# Analysis SUSO outreach letters

This notebook analyzes the automated letters sent to a random assignment of SUSO-eligible families increase the rate at which those families engage with SUSO CBOs. 

**Dependent variables. **
The dependent variable is the binary flag in ETO indicating whether a CBO has obtained written consent to “engage” a family in order to provide support. Engagement occurs when a guardian in a family provides written consent for CBO assistance. The engagement rate across the entire SUSO program was 7.4% in 2016. 

**Primary Hypotheses.  **
The primary hypothesis is that families who receive a letter will be more likely to “engage” with the CBO to seek services than those who do not receive a letter.  

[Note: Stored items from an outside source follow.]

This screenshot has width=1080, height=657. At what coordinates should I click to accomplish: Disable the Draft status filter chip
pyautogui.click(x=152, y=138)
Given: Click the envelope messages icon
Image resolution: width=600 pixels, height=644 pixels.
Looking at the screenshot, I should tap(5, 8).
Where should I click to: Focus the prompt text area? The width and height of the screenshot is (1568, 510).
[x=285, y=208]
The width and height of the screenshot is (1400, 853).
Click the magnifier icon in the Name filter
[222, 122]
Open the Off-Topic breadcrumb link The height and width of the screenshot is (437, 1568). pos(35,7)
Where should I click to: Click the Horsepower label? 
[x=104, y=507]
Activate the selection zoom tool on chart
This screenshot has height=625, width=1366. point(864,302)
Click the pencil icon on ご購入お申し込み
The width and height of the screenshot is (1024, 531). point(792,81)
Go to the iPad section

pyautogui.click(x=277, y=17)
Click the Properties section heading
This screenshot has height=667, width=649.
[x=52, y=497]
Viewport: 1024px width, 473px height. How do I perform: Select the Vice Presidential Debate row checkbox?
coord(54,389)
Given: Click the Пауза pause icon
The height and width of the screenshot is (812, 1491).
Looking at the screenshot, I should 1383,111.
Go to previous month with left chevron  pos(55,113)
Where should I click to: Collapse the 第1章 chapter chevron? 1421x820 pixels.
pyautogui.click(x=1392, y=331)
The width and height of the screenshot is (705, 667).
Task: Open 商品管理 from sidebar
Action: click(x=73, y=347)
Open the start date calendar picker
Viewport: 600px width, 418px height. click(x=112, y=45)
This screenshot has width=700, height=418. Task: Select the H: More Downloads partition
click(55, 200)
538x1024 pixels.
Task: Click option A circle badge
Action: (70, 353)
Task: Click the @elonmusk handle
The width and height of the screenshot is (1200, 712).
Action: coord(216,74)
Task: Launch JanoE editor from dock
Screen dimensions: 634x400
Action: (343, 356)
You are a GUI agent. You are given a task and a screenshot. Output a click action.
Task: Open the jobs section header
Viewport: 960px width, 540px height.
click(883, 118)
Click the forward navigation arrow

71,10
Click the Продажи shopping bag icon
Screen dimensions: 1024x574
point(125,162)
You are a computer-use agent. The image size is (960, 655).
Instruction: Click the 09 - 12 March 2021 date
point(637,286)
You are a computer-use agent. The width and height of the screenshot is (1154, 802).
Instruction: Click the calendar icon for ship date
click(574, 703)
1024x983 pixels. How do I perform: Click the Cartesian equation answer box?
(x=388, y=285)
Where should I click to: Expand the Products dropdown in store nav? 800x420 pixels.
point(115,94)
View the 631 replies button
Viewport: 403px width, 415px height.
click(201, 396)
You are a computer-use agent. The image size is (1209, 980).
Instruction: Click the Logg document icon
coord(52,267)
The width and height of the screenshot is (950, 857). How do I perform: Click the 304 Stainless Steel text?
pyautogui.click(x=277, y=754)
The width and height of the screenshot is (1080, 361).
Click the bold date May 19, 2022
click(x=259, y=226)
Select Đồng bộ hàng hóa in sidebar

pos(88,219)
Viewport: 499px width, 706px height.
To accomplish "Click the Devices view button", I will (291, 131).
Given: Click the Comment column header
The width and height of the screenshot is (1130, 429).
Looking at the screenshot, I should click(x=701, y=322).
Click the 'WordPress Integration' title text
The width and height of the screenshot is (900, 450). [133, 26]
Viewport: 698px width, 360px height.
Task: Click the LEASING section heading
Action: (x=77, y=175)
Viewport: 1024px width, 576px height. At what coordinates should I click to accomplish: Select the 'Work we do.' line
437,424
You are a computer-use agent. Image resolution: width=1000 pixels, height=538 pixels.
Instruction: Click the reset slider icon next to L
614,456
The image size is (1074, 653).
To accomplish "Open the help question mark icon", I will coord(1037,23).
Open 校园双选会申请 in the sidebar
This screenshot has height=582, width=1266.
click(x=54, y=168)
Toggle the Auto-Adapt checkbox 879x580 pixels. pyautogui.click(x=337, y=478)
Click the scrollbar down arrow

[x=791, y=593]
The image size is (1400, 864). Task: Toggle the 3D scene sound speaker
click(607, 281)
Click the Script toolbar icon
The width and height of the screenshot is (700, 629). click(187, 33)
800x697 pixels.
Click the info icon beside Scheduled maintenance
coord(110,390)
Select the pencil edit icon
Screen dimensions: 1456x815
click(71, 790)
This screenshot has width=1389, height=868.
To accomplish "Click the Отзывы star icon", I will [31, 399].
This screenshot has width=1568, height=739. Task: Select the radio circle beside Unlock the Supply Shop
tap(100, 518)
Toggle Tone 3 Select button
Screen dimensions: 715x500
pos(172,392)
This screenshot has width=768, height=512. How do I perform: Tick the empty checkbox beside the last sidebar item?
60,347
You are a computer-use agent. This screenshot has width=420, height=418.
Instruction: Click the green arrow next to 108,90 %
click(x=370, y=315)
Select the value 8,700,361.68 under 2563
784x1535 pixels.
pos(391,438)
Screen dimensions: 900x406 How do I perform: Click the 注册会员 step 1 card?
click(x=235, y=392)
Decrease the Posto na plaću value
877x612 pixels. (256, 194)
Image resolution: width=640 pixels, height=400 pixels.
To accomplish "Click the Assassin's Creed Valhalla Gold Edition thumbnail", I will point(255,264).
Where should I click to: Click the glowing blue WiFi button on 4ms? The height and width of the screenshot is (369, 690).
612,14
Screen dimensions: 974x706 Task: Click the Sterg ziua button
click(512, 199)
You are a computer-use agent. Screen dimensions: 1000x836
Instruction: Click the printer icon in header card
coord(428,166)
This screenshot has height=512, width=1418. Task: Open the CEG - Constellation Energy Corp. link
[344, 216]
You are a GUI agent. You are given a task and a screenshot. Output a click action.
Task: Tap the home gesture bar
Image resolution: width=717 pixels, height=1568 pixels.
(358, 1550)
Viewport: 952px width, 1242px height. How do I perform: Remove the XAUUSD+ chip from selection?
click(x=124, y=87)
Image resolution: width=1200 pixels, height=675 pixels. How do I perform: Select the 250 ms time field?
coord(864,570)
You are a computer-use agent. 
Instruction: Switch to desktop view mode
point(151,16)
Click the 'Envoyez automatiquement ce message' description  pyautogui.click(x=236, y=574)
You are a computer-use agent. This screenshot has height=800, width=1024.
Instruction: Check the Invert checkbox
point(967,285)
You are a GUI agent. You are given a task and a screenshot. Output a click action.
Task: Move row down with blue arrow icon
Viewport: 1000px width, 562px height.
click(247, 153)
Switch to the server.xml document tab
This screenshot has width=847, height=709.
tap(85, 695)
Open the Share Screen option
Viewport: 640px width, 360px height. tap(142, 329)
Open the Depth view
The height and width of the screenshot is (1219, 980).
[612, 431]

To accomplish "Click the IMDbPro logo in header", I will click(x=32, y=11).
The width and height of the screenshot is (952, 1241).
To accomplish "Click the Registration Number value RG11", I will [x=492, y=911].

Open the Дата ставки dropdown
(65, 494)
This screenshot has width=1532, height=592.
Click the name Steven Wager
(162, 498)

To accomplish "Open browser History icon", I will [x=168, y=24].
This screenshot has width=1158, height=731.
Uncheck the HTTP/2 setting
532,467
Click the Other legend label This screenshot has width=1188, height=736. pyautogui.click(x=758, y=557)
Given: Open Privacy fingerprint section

**Statistical analysis. **
We will employ a standard Bayesian analysis to test the hypothesis that subjects in the treatment arm (receiving a letter) are more likely to engage with CBOs than subjects in the control arm (not receiving a letter). This analysis is described in Appendix B. We will also estimate the size of the effect including the distribution of uncertainty around that effect size. We will estimate the range of odds of our model being correct across 10,000 simulations from the posterior. See Appendix B. 

**Secondary Analyses/Exploratory Analyses. **
There may be heterogeneous treatment effects across CBOs and schools. Although the sample is likely too small, we will attempt to assess such effects. 

If attendance data becomes available over the course of the pilot, we will add attendance as another dependent variable. 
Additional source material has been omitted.